Arsenal may currently sit top of the Premier League table, chasing their first major trophy since 2006, but such lofty heights could have been commonplace for the north Londoners had an audacious attempt to sign a young Lionel Messi been successful.
The failed effort to bring the Argentinean megastar to England is just one revelation contained in Guillem Balague's new book 'Messi'.
Speaking to the Belfast Telegraph, Sky Sports' La Liga expert, who will be appearing alongside Gerry Armstrong and Gaizka Mendieta at The Devenish tomorrow evening to talk about his latest release, revealed: "There is always talk about that class of '87 with Messi, Cesc, Pique and then other fantastic players as well.
"It was at a time when foreign teams didn't really have scouts in these places but there was one guy, Francis Cagigao, who saw them and was trying to convince them to come.
"Arsenal got Cesc but tried for Pique and Messi too. It would have meant all of the bureaucracy of moving over again so Jorge, Messi's father, said no."
Had the transfer materialised, the recent history of English football would no doubt have been very different, irrecoverably altered by a player that Balague rates as the best he has ever seen.
On the man who has scored a staggering 223 goals in 257 Barca games, he said: "I saw maybe Maradona who was that influential but when it comes to consistency I think that's the difference with Messi.
"To play at such a high level, in 55 out of Barcelona's 60 games in a season, is in my eyes something that we haven't seen from anyone else."
And the difference between Messi and his famed Real Madrid rival Ronaldo?
"Ronaldo has the ability to win any game on his own, as we saw in the Sweden game (Portugal's World Cup play-off last month), but it's the consistency that is so important."
Such success has, of course, been hard-earned with Balague stating that perhaps the most striking thing he discovered in his research for the project was the traumatic upheaval suffered by a young Leo when members of his family retreated back to Argentina just one year after moving to Catalonia.
"At the start for Messi it was very difficult.
"The family is originally Italian, a culture where the mother is the centre of the universe, and when he was 13 she went back to Argentina.

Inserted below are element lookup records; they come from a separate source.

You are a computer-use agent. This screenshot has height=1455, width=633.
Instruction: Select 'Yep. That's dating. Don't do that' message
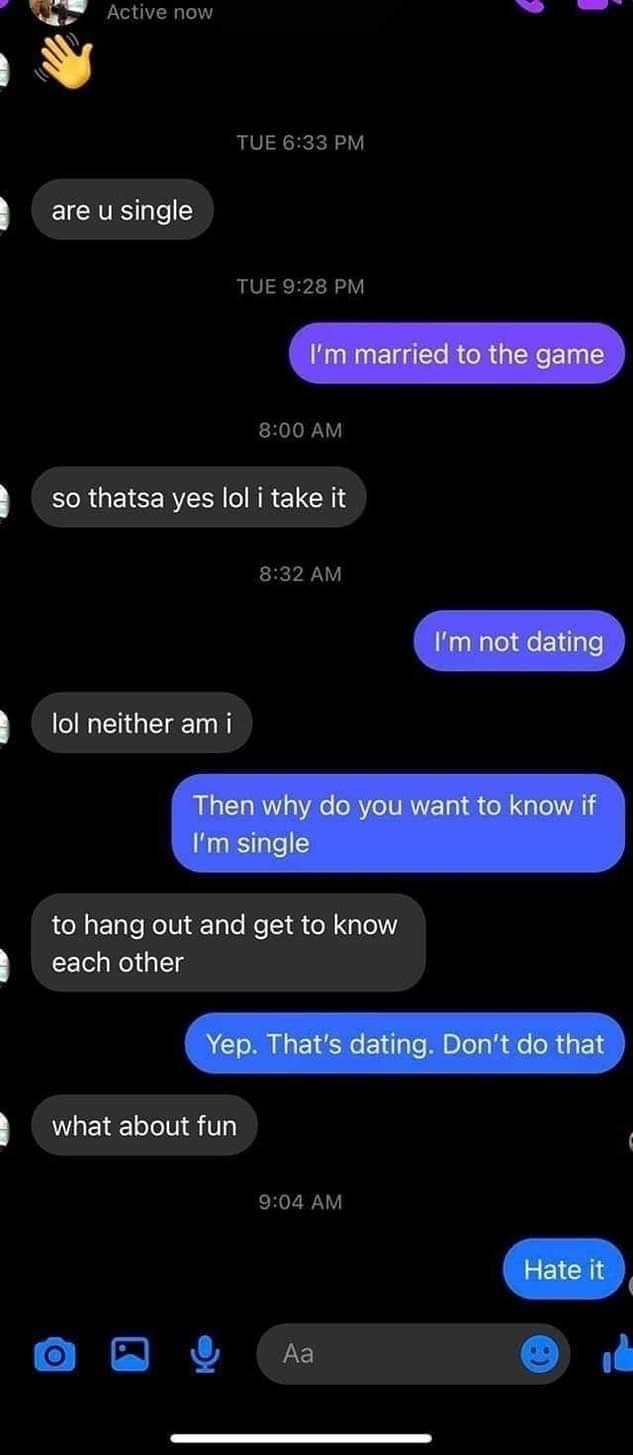tap(405, 1043)
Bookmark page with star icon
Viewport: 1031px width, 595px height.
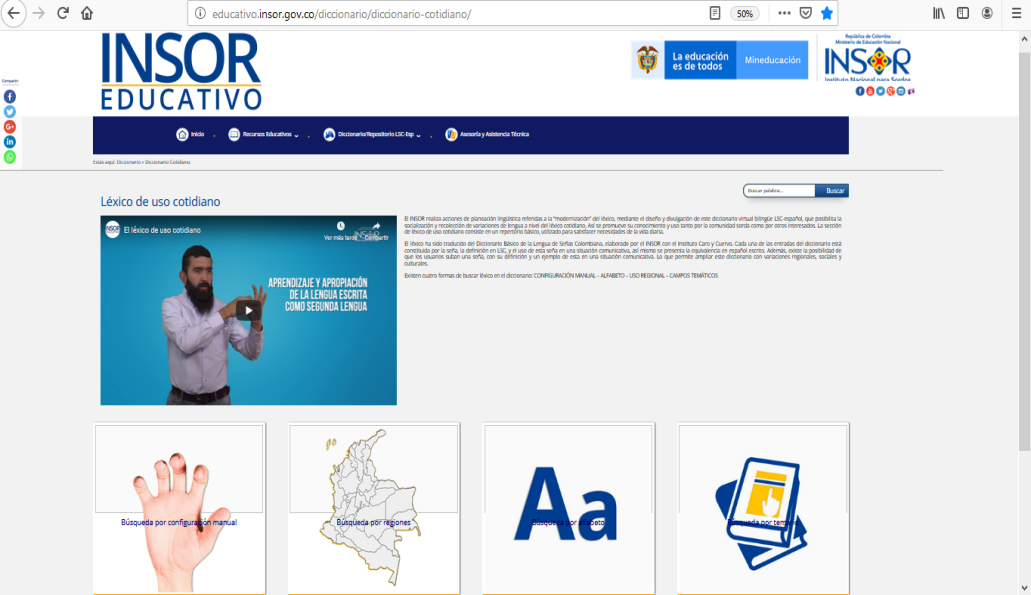pyautogui.click(x=826, y=14)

"He cried and cried and it shows you the level of sacrifice, and the huge decisions, that young players are asked to make at the age of 12 or 13."
The 26-year-old has been out since last month with a hamstring injury but will return in the new year as Barcelona prepare to face Manchester City in the last 16 of the Champions League.
City boss Manuel Pellegrini was bullish about his side's prospects following the draw on Monday, but Balague has urged caution.
"Man United, in that final of 2011, thought that they knew how to beat them too but it was after that game was when people thought wow.
"Pep (Guardiola, the subject of Balague's previous book) brought Barca into 2050, it was football from the future.
"That period only lasted a year, until he left, but there are signs that under (Gerardo) Martino the move to a more classical, orthodox style is getting there.
"The fear isn't there as it once was, and they're still not as good as they were, but I wouldn't be too comfortable facing them.
"Although, City are one team that have all the weapons, if well applied, to win."